§ WHAT THIS TASK INVOLVES: Filter the listing below down to the lines holding the word "Karnataka", and copy those lines.

§ THE RECORDS:

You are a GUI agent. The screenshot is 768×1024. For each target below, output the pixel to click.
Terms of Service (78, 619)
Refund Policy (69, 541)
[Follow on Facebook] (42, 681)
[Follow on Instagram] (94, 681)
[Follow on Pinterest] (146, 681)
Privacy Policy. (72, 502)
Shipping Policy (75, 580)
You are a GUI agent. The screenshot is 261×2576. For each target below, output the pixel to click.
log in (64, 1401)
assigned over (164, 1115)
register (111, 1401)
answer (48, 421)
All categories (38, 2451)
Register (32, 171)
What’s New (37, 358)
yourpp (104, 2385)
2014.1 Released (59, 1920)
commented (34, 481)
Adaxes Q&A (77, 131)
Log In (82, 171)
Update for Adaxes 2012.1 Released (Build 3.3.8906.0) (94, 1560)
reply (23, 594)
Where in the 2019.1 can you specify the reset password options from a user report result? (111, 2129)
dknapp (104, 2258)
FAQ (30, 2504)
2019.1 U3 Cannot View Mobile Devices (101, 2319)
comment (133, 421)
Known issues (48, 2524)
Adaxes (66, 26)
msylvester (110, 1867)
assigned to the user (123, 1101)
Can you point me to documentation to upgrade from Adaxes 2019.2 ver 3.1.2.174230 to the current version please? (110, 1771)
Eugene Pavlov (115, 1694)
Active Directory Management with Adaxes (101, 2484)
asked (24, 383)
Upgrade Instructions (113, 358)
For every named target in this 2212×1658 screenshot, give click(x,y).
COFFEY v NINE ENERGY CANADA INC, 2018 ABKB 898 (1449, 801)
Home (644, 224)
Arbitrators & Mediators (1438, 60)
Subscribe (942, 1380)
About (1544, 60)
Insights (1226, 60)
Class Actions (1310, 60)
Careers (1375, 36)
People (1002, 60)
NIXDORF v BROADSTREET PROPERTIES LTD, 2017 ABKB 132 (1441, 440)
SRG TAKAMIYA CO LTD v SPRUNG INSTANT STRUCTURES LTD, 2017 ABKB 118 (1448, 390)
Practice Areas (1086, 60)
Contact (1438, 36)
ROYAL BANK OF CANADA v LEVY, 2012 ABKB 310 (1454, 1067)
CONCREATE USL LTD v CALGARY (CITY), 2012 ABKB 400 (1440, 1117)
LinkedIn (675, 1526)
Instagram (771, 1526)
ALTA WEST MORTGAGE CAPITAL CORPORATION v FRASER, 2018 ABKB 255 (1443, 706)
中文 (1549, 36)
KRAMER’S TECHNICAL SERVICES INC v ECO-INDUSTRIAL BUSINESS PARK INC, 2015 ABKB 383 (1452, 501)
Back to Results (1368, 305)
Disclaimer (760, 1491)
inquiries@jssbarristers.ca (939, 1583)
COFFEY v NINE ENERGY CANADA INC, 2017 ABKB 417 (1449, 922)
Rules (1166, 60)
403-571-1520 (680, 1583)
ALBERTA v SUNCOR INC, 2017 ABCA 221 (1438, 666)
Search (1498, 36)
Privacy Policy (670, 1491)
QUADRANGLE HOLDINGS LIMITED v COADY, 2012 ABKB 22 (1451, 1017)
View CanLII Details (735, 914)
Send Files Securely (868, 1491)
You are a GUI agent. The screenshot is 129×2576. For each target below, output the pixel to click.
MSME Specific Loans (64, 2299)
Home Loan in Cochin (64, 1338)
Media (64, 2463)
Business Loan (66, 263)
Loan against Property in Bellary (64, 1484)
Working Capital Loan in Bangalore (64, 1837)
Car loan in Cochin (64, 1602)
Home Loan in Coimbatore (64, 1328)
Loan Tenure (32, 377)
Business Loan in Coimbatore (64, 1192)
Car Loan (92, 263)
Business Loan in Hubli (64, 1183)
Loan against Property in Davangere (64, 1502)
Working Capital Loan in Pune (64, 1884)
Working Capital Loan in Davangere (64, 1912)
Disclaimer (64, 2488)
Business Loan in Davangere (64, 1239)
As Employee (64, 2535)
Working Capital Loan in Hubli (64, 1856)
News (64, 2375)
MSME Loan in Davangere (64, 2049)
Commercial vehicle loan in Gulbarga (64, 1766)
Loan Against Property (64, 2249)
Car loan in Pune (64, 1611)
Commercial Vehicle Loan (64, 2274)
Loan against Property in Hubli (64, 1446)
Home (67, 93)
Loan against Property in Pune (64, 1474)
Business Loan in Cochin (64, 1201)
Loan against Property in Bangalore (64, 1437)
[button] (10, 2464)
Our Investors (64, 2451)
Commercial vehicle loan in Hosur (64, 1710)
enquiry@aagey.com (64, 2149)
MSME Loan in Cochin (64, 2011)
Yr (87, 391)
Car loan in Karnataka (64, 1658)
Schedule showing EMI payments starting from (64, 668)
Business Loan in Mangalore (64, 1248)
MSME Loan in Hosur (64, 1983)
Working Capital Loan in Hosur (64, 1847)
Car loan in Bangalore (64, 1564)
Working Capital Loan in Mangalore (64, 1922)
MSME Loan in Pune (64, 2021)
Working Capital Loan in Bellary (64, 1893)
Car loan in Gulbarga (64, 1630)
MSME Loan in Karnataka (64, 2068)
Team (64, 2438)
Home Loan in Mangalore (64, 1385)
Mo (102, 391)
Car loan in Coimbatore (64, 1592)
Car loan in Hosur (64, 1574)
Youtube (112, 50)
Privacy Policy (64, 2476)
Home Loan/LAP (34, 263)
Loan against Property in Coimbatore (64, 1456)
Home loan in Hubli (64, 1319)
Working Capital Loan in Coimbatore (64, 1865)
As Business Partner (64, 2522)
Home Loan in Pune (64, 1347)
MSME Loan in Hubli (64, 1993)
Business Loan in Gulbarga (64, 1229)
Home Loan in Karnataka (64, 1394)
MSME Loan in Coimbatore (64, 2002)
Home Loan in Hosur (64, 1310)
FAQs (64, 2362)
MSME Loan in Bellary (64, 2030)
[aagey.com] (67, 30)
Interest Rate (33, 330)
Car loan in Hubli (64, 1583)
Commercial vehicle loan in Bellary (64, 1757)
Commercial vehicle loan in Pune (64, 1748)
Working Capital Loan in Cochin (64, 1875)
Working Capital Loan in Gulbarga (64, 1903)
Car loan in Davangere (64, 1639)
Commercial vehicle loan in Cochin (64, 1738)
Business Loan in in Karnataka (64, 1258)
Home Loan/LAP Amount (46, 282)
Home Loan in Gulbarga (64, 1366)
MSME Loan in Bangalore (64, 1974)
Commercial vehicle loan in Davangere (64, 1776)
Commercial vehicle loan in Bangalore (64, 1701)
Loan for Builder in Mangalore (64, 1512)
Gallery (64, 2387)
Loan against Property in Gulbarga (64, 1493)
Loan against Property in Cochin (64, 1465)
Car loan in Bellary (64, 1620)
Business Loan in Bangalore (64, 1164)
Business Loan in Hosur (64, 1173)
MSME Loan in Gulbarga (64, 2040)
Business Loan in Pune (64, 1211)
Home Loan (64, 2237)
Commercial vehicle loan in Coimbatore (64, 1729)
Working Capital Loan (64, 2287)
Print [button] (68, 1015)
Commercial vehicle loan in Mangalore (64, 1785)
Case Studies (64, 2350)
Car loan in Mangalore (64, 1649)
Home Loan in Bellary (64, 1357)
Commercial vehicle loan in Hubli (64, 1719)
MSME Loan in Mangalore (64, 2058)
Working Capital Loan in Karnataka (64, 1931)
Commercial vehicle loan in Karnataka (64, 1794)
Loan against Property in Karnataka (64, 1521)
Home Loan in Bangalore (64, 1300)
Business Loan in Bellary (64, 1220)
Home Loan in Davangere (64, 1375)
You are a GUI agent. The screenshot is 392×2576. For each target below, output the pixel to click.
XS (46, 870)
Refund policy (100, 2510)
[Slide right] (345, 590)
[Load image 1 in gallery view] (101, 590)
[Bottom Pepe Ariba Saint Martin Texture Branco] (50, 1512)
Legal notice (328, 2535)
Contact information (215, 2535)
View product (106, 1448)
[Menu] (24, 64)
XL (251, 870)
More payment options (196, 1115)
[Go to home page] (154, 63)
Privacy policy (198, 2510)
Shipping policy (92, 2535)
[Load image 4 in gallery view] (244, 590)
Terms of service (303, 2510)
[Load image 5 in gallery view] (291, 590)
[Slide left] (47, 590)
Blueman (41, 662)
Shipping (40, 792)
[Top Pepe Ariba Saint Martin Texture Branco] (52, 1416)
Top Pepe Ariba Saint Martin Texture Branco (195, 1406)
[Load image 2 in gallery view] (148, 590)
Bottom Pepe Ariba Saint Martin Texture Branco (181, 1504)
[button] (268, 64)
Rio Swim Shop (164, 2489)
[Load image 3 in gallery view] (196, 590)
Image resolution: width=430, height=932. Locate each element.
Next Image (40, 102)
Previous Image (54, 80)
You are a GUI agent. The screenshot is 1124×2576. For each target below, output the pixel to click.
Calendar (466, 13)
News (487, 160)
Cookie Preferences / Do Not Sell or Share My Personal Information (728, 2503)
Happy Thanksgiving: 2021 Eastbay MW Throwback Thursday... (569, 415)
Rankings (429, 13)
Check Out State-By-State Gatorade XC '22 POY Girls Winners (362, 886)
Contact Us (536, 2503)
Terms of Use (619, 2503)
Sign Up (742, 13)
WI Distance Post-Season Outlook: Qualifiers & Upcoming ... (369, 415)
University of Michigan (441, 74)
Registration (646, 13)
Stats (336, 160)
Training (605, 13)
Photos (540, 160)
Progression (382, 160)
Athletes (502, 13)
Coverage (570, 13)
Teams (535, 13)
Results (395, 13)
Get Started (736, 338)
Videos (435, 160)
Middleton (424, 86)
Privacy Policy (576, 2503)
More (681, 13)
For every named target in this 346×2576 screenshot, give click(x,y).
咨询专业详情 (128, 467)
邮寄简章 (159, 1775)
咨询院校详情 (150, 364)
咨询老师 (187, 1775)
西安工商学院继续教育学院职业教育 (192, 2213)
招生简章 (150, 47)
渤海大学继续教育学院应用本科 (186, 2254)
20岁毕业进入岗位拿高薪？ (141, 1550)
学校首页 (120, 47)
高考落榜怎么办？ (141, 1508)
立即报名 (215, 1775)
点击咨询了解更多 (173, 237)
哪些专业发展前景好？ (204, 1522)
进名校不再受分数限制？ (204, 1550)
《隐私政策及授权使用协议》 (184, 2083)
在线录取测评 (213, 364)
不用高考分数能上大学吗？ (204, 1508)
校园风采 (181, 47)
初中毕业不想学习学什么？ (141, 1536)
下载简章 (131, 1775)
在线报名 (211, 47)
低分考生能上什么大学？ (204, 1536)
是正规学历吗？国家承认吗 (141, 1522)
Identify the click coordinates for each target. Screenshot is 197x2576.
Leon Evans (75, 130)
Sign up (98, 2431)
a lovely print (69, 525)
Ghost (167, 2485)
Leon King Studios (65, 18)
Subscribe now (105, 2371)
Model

§ ANSWER TO THIS EXERCISE:
Car loan in Karnataka (64, 1658)
MSME Loan in Karnataka (64, 2068)
Home Loan in Karnataka (64, 1394)
Business Loan in in Karnataka (64, 1258)
Working Capital Loan in Karnataka (64, 1931)
Commercial vehicle loan in Karnataka (64, 1794)
Loan against Property in Karnataka (64, 1521)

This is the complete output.